O deputado estadual Fagner Calegário (Podemos) se pronunciou nesta segunda-feira (1°) após ser condenado a dois anos e quatro meses de reclusão, além de 12 dias-multa, em regime inicial aberto, por violação de direitos autorais em um concurso realizado em 2016 pela banca organizadora da qual era diretor, para a prefeitura de Tarauacá, no interior do Acre.
De acordo com o processo, foram identificadas 14 questões idênticas a uma prova aplicada anteriormente pela Universidade Federal de Santa Catarina (UFSC). A magistrada determinou que a pena privativa de liberdade fosse substituída por duas restritivas de direitos, como a prestação de serviços à comunidade pelo mesmo período da condenação e pagamento de prestação pecuniária equivalente a cinco salários mínimos, que serão destinados a uma entidade social.
Calegário fala em “pena desproporcional”
Em resposta, Calegário disse acreditar que a pena foi “um pouco desproporcional”, mas ressaltou confiar no papel das instituições. O deputado explicou que, na época, a banca contratou uma professora responsável pela elaboração de questões e que ela teria plagiado parte das questões, especificamente no certame para área de enfermagem. Segundo ele, a empresa refez o exame para não prejudicar os candidatos.
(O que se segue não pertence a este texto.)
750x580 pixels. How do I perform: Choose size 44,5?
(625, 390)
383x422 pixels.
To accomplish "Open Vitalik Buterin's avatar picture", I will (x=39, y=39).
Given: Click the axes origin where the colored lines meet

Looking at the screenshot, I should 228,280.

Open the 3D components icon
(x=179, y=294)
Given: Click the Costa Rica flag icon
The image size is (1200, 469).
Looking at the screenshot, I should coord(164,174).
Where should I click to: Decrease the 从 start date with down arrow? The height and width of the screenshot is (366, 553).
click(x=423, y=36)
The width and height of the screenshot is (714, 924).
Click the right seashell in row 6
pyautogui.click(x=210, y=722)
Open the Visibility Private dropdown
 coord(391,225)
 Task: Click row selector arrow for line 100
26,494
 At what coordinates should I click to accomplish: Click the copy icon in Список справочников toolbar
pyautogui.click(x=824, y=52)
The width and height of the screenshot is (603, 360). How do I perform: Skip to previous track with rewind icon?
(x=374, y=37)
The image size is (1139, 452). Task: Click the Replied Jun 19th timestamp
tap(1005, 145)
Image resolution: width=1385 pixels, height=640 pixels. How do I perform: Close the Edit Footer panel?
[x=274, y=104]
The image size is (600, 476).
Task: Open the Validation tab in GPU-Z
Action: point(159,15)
“Eu não estou me eximindo da responsabilidade, sei que como dono da empresa tinha essa obrigação. Mas é importante destacar que acredito na independência dos poderes e no papel do Ministério Público. Quero ressaltar que a juíza que julgou o caso garantiu meus direitos constitucionais de ampla defesa e ao contraditório”, declarou.
Possibilidade de recurso
Fagner afirmou ainda que já analisa, junto aos advogados, a possibilidade de recorrer da sentença e descartou, neste momento, qualquer risco de perda do mandato parlamentar. “Acreditamos que em breve poderemos trazer boas notícias, pois cabe agora à instância superior analisar o processo. Seguiremos acompanhando para que a justiça seja feita”, concluiu.